Des plans d’action ont été développés pour chacune de ces régions et un suivi rigoureux est effectué périodiquement. La situation s’améliore en continu, et le plan de rattrapage des chirurgies annoncé devra permettre d’atteindre les cibles.

Pierre-Albert Coubat, sous-ministre adjoint au ministère de la Santé et des Services sociaux

Le Centre hospitalier universitaire (CHU) Sainte-Justine (98 %) et le CIUSSS du Centre-Ouest-de-l’Île-de-Montréal (93 %) ont les taux les plus élevés, si l’on exclut le CISSS de Chaudière-Appalaches (119 %), dont le taux dépasse 100 % en raison de l’apport de cliniques privées, me dit-on au Ministère.

Le CISSS de Laval et le CIUSSS de la Capitale-Nationale se classent plutôt bien, avec des taux respectifs de 89 % et 87 %.

Au moment d’écrire ces lignes, je n’avais pu savoir quels étaient les taux avant la pandémie.

Bref, globalement, le taux est de moins de 81 %, en moyenne. Pourquoi si bas ?

« La disponibilité des ressources humaines requises pour dépasser le niveau opératoire prépandémique est le principal goulet d’étranglement », me répond Pierre-Albert Coubat.

Oui, mais justement, s’il manque de main-d’œuvre au public, n’est-il pas à craindre que l’élargissement au privé nuise à la situation, malgré les pénalités qui seront imposées aux établissements privés s’ils recrutent au public ? Pourquoi sous-traiter au privé avec un taux d’inoccupation des salles de 19 % ?

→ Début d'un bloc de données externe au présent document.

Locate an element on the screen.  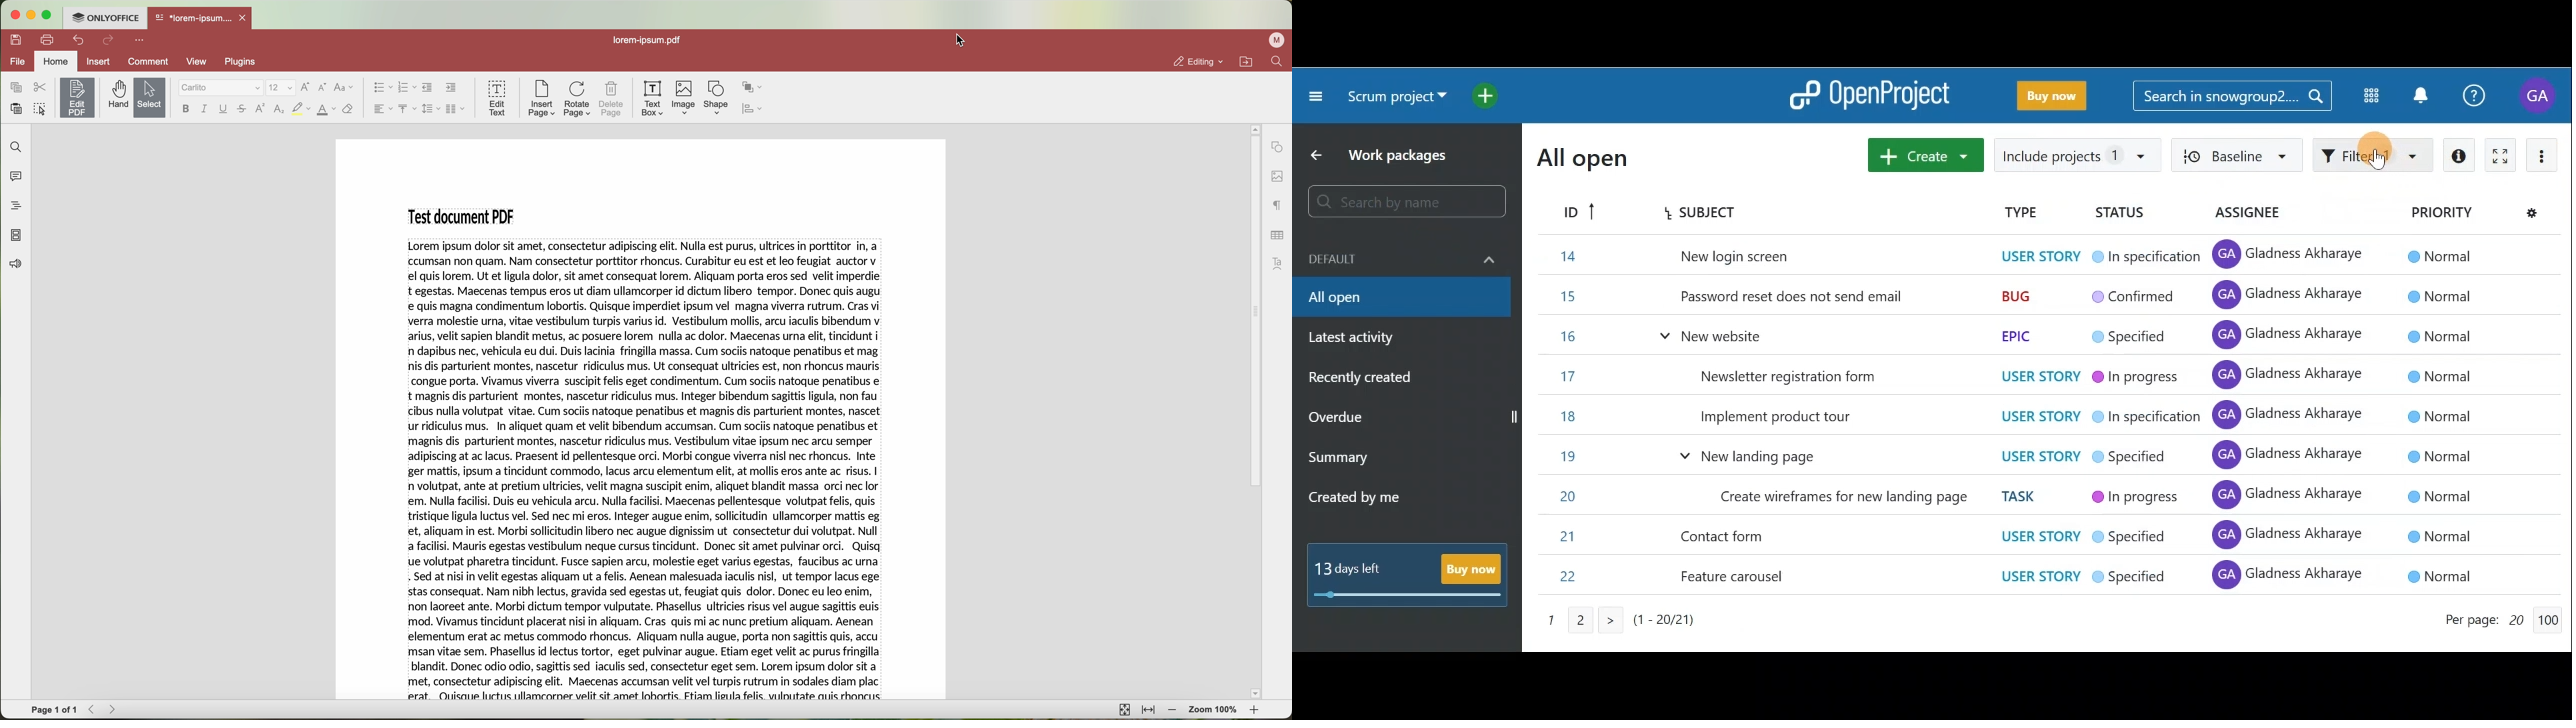
profile user is located at coordinates (1278, 41).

« Notamment parce que les établissements publics doivent impérativement accueillir les chirurgies liées aux urgences, comme les accidents, les incidents requérant une opération, les accouchements par césarienne, etc. Ils doivent aussi accueillir les autres chirurgies avec hospitalisation ou nécessitant la présence d’une unité de soins intensifs dans l’installation (chirurgies oncologiques, neurochirurgies, chirurgies orthopédiques et ophtalmologiques avec hospitalisation, etc.) », m’écrit-il.

En quoi le privé aide-t-il ? « Les cliniques privées permettent de libérer de la capacité dans les installations publiques en regroupant certaines chirurgies d’un jour qui ne risquent pas de finir par une hospitalisation (cataractes, canal carpien, etc.)2. »

Ouin…

Chose certaine, le Ministère est conscient que la complexité des opérations chirurgicales sera plus grande au public. D’abord, c’est le public qui continuera d’hériter des opérations avec hospitalisation. Ensuite, le public est soumis à une multiplicité de cas divers, ce qui requiert plus d’adaptabilité et davantage d’effectifs.

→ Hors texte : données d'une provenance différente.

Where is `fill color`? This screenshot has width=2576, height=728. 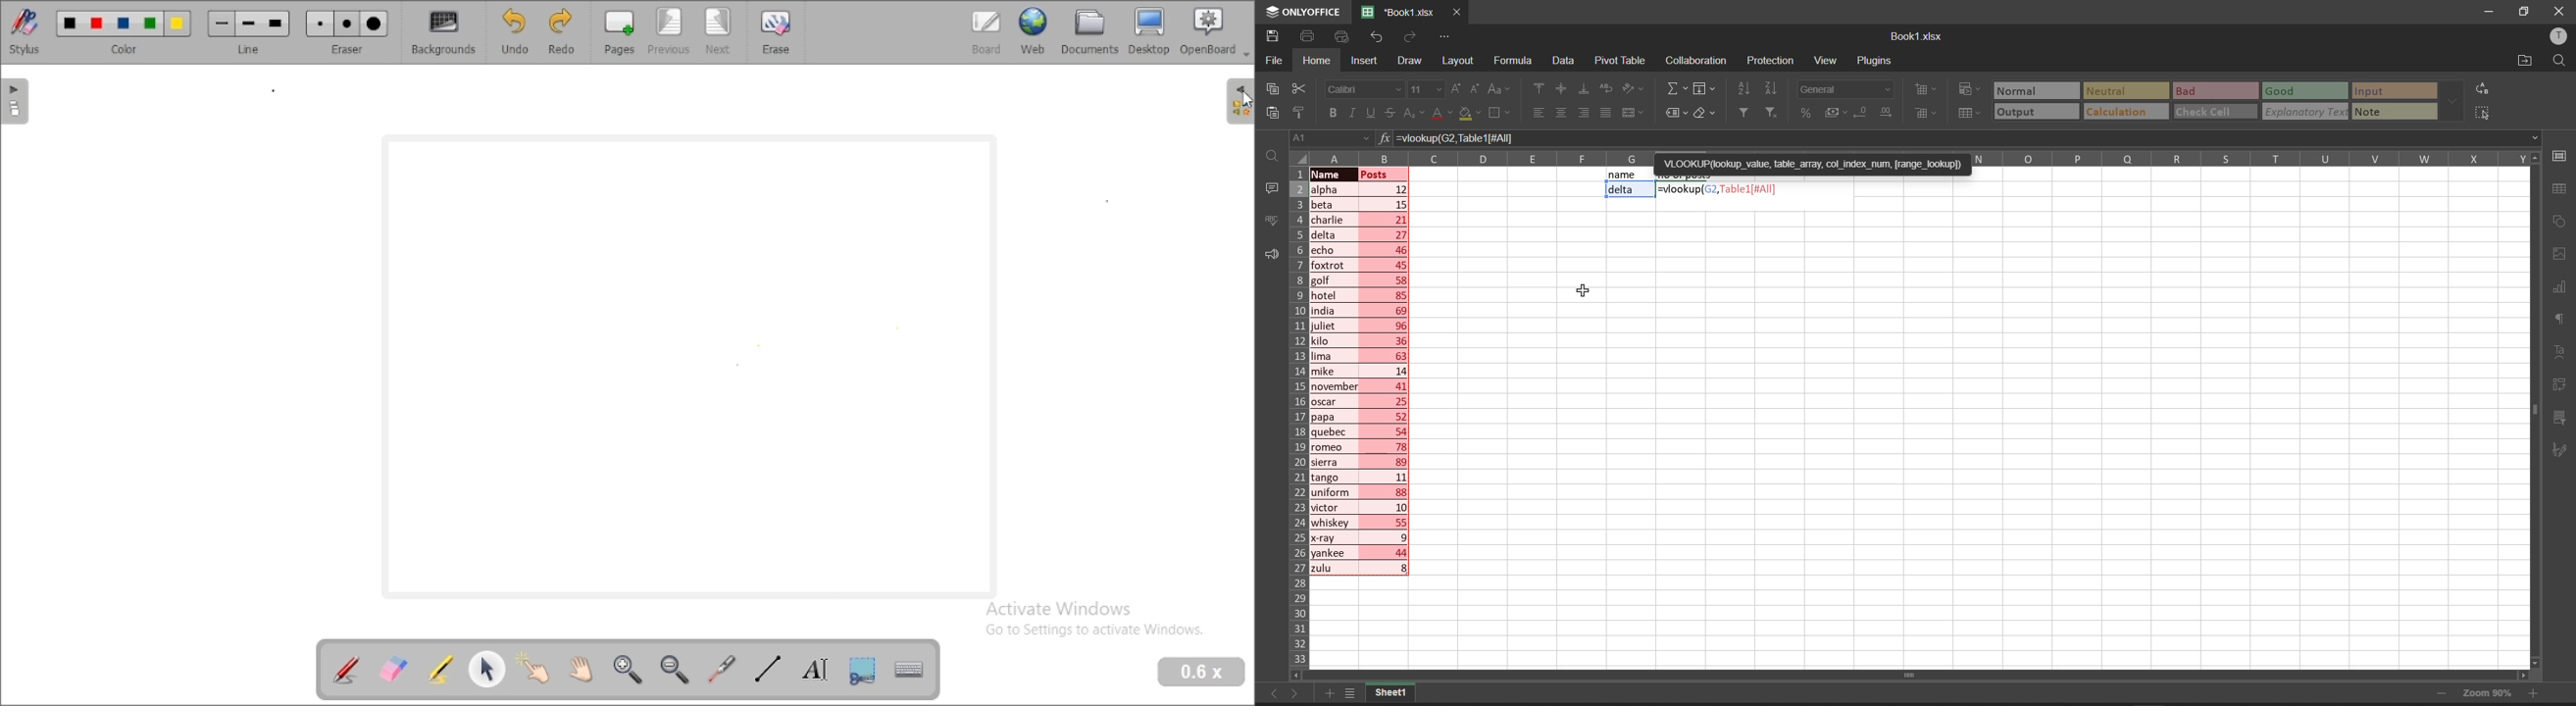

Le Ministère en tiendra compte dans ses paiements aux hôpitaux. Il veut aussi inciter les cliniques privées à prendre des cas plus complexes, en leur donnant des bonis de 10 % ou 20 %, selon les cas.

Dans toute cette opération de rattrapage des opérations chirurgicales et d’appel au privé, il serait souhaitable que le gouvernement Legault fasse preuve d’un maximum de transparence. Saurons-nous le coût de revient des cliniques du privé ? Leur réelle contribution aux améliorations souhaitées ? Leur taux de complications ? Leur pertinence pour les années post-rattrapage ?

1. Lisez la chronique « Appel majeur au privé pour réduire l’attente »

2. Les coûts des opérations au privé dans l’appel d’offres gouvernemental ne comprennent pas les frais pour les chirurgiens, qui sont payés par la RAMQ. De plus, les opérations demeureront gratuites pour les patients, comme au public.